Written request>
Reproduce the material below line for line, leaving out the pictures.

Dataset excerpts>
▶
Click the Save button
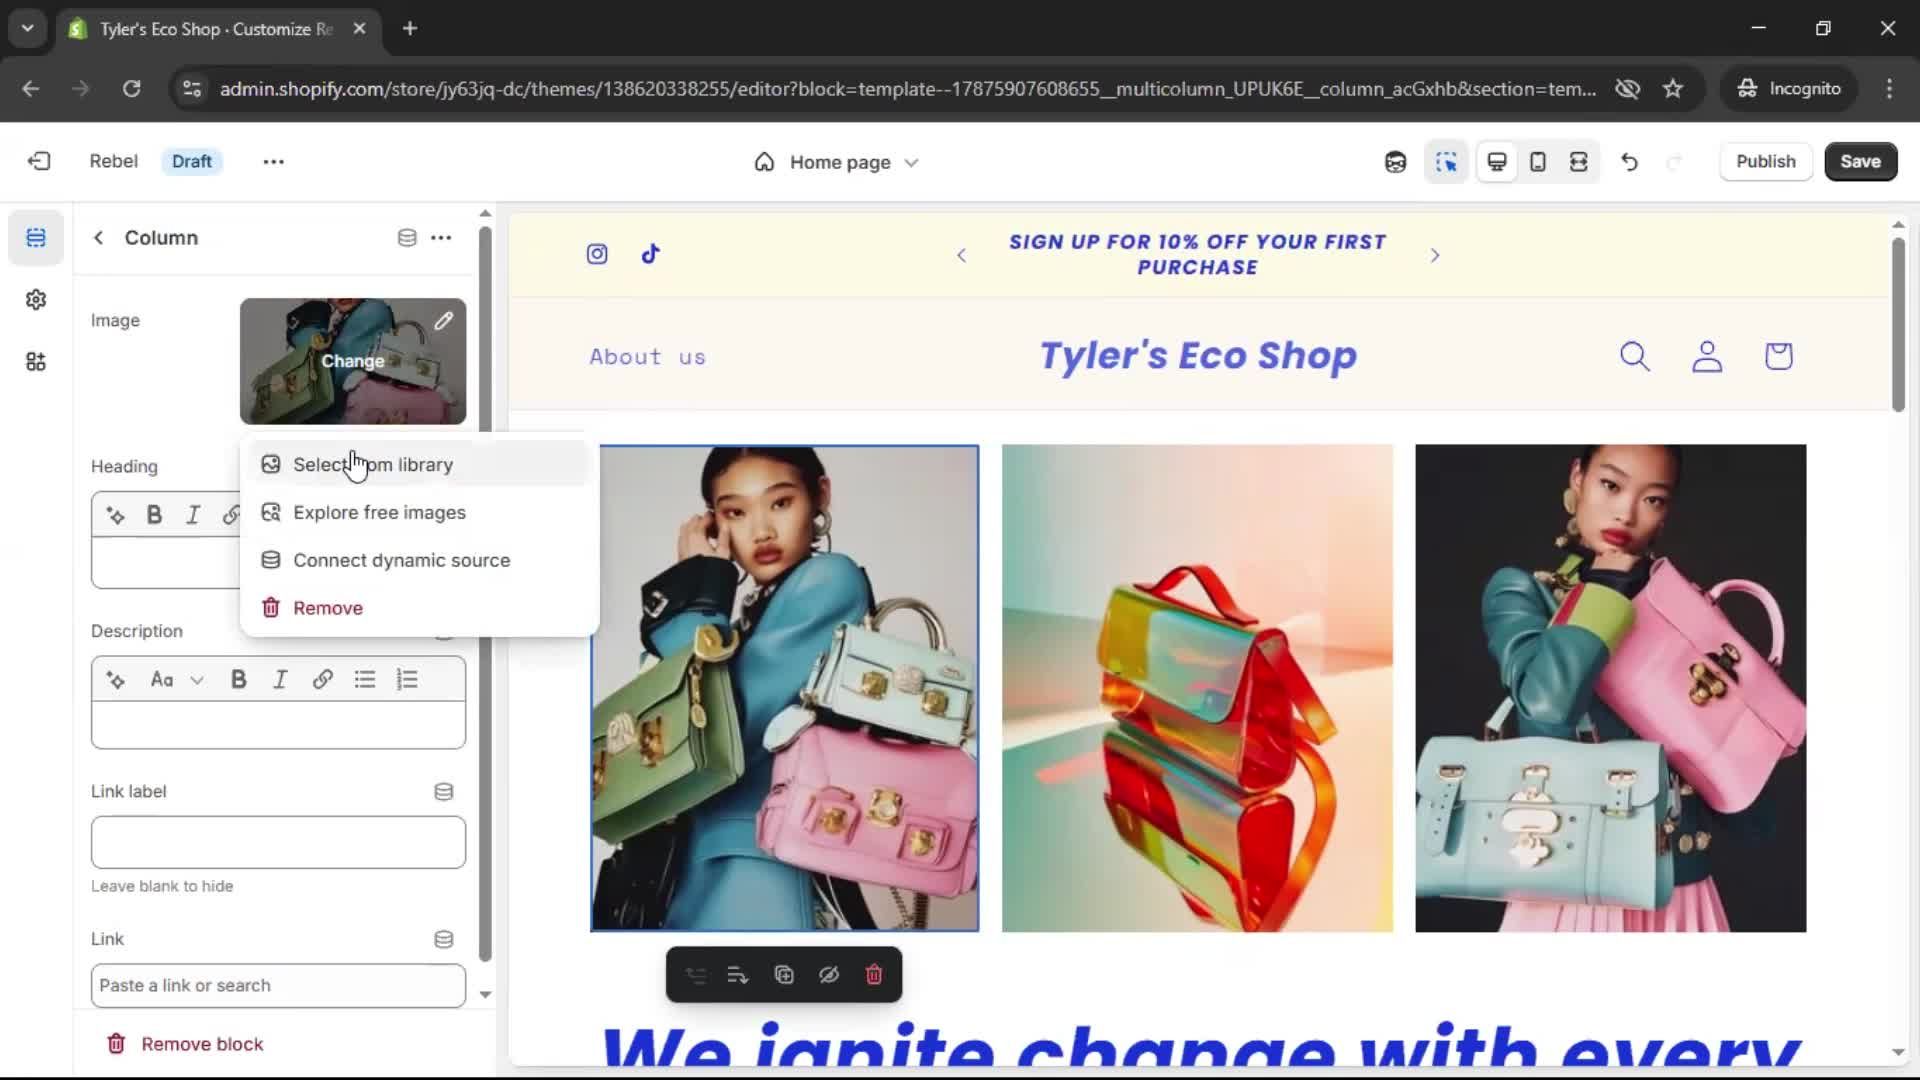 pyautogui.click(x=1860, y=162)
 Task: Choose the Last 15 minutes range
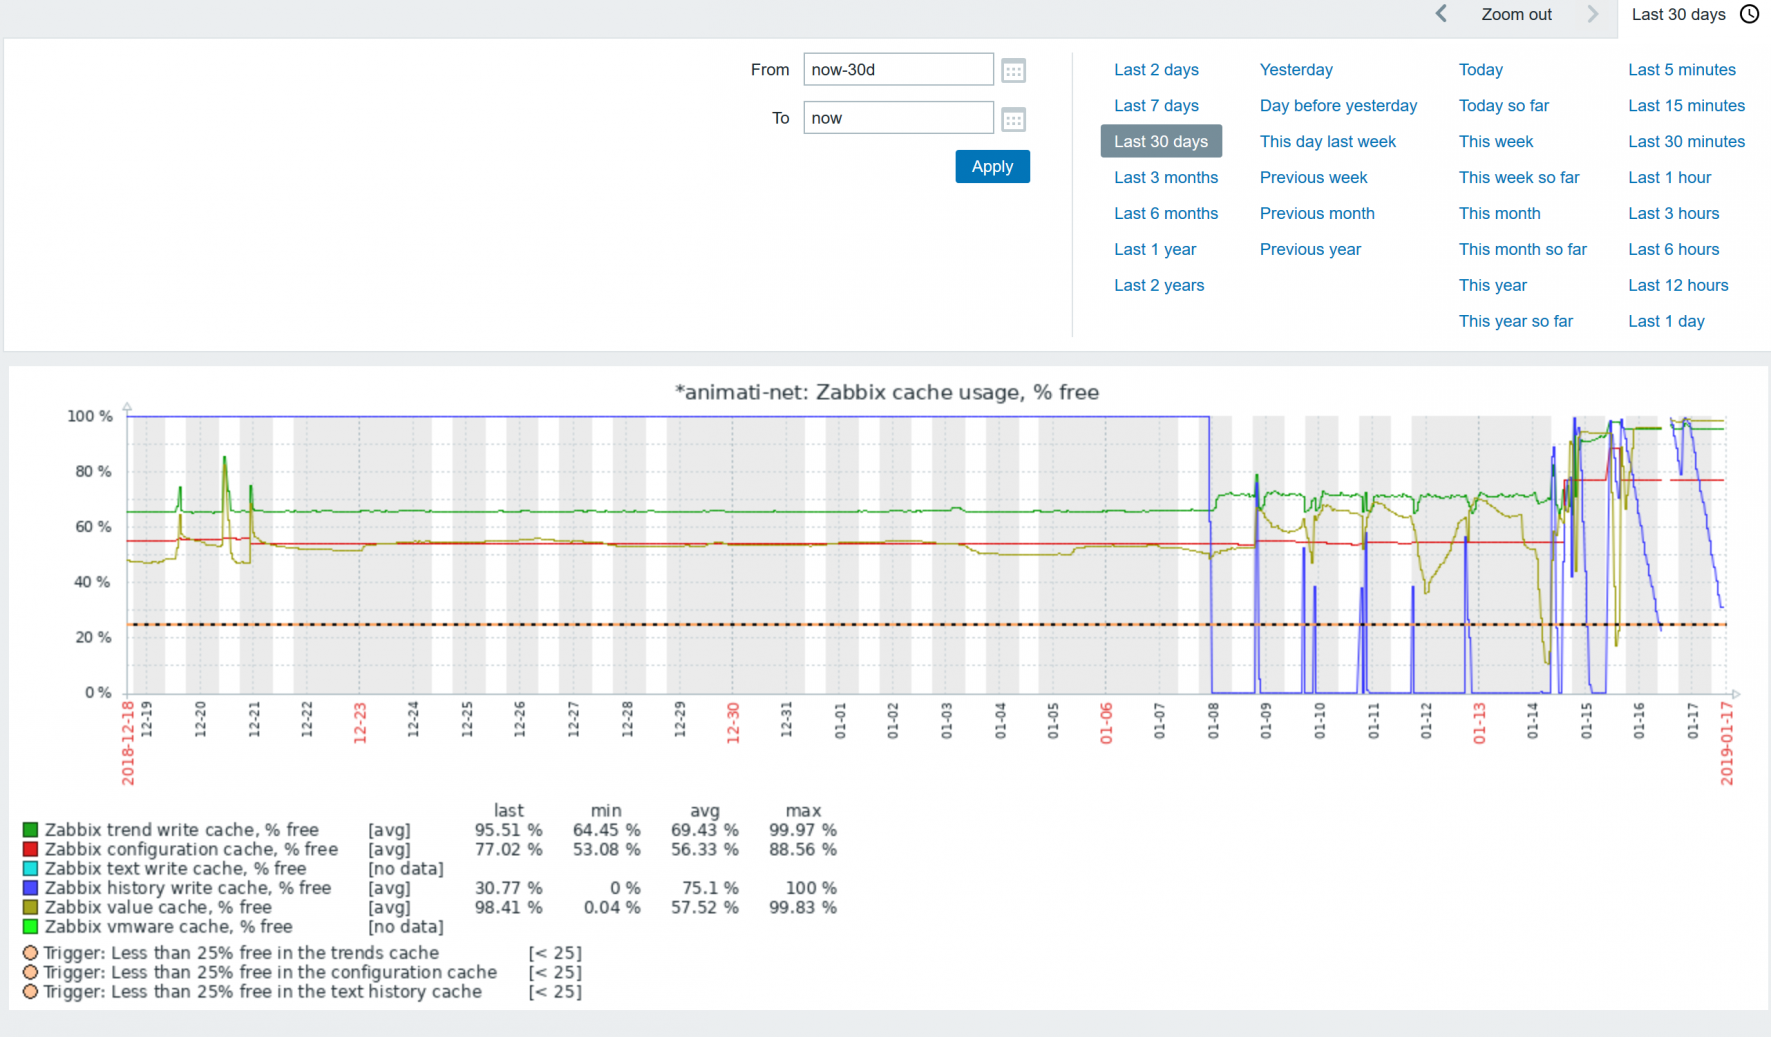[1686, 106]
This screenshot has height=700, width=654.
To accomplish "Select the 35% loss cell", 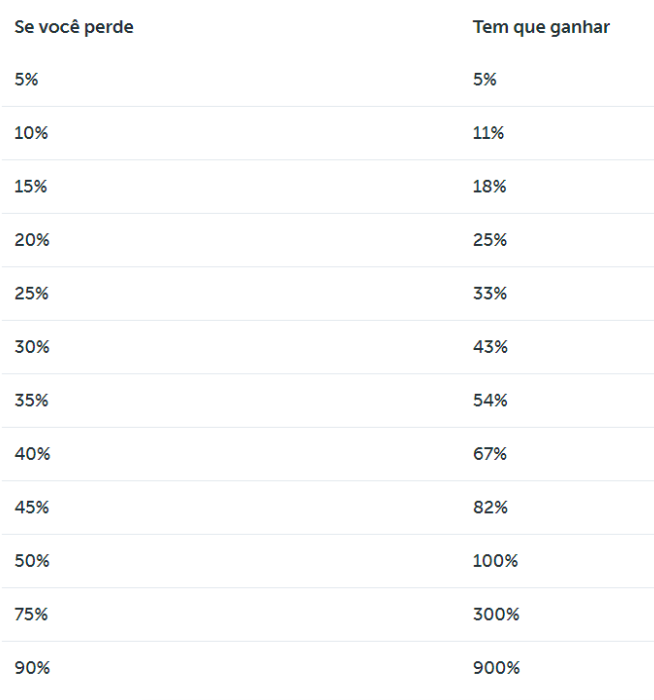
◀
Full response>
Click the Save button
 pyautogui.click(x=1860, y=162)
 Task: Choose the Last 15 minutes range
[1686, 106]
This screenshot has height=700, width=654.
To accomplish "Select the 35% loss cell", 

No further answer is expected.